Josiah Grout Jr. (May 28, 1841July 19, 1925) was an American lawyer and politician in the US state of Vermont.

Born in the British Canadian Province of Lower Canada to Vermonter parents, he served in the American Civil War as a Union Army officer before entering the legal profession after the war. A Republican, he entered politics and was elected to both houses of the Vermont General Assembly, serving as Speaker of the Vermont House of Representatives. Grout was elected the 46th governor of Vermont and served from 1896 to 1898.

Early life
Grout was born in Compton in the British Canadian Province of Lower Canada. He was the son of Josiah and Sophronia (Ayer) Grout. His parents, native Vermonters, returned to that state when he was six. He received his early education in the public schools and at Orleans Liberal Institute at Glover, Vermont. He was a student at St. Johnsbury Academy when the Civil War broke out, and he left to enlist.

Civil War
Grout enlisted October 2, 1861, as a private in Company I, 1st Vermont Cavalry. He mustered in as 2nd Lieutenant, Company I, on October 21, 1861. He was promoted to first lieutenant on April 25, 1862, and captain on April 4, 1863. After participating in 17 battles, he was wounded on April 1, 1863, at the Skirmish at Miskel Farm against the Confederate partisan John S. Mosby, near Broad Run, Virginia, and was discharged due to his wounds on October 1, 1863. After the St. Albans Raid, he was commissioned captain, Company M, Vermont Frontier Cavalry (26th New York Cavalry), on January 10, 1865, and promoted to major of the regiment on March 22, 1865. He mustered out with the two Vermont companies on June 27, 1865.

Career in law and politics
After the war, he studied law in Barton with his brother, William W. Grout, a Civil War veteran and politician.

Josiah Grout was admitted to the bar in December 1865 and in 1866 moved to Island Pond, where he was in charge of the Customs House for three years. His appointment included the districts of Newport and St. Albans.
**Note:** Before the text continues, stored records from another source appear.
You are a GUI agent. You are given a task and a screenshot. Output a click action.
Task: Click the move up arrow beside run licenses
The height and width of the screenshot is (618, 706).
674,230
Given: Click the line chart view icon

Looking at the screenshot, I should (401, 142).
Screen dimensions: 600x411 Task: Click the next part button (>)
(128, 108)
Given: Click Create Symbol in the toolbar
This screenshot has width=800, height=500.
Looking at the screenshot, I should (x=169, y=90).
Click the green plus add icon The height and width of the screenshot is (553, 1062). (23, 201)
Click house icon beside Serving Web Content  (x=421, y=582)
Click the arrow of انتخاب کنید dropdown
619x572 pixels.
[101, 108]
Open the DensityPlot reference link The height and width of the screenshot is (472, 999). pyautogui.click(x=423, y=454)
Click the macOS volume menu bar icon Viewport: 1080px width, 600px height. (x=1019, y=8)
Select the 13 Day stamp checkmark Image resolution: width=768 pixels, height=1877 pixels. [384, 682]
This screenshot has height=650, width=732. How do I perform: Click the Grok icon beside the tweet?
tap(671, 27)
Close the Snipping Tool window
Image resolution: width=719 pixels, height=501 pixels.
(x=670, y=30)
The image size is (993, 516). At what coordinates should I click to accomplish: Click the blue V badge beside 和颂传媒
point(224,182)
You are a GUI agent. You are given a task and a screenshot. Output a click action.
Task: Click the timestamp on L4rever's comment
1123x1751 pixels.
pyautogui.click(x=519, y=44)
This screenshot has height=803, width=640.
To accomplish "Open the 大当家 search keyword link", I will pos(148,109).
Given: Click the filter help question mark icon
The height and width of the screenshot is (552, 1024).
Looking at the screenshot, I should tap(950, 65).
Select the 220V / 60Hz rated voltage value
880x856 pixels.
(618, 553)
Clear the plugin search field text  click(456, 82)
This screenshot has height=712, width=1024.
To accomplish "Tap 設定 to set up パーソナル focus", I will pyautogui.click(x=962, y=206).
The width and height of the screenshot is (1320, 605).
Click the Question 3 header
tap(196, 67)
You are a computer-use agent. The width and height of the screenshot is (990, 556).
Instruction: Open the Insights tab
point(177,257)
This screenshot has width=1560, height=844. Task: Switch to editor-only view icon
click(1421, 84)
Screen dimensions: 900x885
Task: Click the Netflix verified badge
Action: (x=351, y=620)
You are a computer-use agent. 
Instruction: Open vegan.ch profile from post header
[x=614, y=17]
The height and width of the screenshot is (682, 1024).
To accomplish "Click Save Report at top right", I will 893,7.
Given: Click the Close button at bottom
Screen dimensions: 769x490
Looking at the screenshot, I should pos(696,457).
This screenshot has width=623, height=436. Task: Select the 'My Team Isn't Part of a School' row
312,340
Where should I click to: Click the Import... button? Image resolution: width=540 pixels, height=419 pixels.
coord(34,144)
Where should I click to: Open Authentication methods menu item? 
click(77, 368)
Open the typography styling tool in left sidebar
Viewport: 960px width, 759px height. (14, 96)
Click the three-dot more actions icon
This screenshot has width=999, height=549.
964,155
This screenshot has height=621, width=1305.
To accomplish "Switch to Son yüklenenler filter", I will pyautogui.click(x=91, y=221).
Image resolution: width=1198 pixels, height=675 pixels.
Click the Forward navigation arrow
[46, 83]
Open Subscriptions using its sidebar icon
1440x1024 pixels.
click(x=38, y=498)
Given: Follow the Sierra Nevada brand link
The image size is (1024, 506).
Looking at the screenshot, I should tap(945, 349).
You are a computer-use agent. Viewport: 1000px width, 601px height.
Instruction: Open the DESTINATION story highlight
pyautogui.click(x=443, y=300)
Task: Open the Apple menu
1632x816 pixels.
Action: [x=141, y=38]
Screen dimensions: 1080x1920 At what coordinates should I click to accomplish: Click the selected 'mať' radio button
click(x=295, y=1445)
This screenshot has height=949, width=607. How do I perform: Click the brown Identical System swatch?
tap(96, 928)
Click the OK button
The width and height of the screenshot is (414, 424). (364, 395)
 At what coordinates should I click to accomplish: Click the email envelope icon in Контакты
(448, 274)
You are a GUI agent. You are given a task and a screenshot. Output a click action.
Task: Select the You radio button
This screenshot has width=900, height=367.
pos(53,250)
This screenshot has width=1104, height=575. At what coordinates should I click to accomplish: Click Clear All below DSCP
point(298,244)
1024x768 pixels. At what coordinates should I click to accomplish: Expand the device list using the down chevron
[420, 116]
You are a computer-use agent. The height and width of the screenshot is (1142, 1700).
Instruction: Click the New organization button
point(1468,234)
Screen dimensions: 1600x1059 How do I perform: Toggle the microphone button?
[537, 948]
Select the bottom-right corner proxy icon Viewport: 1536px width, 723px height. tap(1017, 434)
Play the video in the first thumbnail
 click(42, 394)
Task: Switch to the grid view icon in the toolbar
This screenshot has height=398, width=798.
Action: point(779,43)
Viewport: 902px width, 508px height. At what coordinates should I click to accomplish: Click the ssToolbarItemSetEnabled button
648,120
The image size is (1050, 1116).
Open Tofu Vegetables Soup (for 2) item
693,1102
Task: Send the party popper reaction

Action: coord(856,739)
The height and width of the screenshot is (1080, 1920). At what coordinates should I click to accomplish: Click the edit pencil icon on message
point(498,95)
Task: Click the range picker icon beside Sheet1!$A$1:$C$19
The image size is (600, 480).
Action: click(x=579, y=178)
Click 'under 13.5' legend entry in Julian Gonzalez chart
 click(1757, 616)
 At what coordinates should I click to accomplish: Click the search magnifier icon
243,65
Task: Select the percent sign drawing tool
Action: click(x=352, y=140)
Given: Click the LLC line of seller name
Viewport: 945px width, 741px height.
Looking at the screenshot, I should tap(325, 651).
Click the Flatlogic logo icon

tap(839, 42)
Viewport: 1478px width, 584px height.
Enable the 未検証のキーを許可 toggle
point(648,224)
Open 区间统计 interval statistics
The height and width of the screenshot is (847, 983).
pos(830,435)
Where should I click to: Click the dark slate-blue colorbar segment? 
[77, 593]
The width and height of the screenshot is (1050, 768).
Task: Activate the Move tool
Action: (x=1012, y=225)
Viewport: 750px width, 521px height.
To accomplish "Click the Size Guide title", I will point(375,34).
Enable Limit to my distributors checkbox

In October 1867, he married Harriet Hinman, daughter of Aaron and Nancy (Stewart) Hinman. In 1874, he moved to Chicago, and afterward to Moline, Illinois, where he was one of the supervisors of Rock Island County for two years. He returned to Vermont in 1880, where he took up farming, and raised some of the finest Jersey cattle, blooded Morgan horses and Shropshire sheep in Vermont.

A Republican, Grout represented Newport in the Vermont House of Representatives in 1872 and 1874, and Derby in 1884, 1886 and 1883. He was elected state Senator from Orleans County in 1892. In 1874, 1886 and 1888 he was Speaker of the Vermont House of Representatives. Grout was also head of the Republican Club of Derby, and was vice president of the Vermont League of Republican Clubs for four years, and president for one.

At the Republican State Convention on June 17, 1896, Grout was narrowly nominated as the party's candidate for governor, received 339 votes compared to William W. Stickney's 336. He easily beat Democrat J. Henry Jackson in the general election, receiving 53,426 votes (76.4%) to Jackson's 14,855 (21.2%).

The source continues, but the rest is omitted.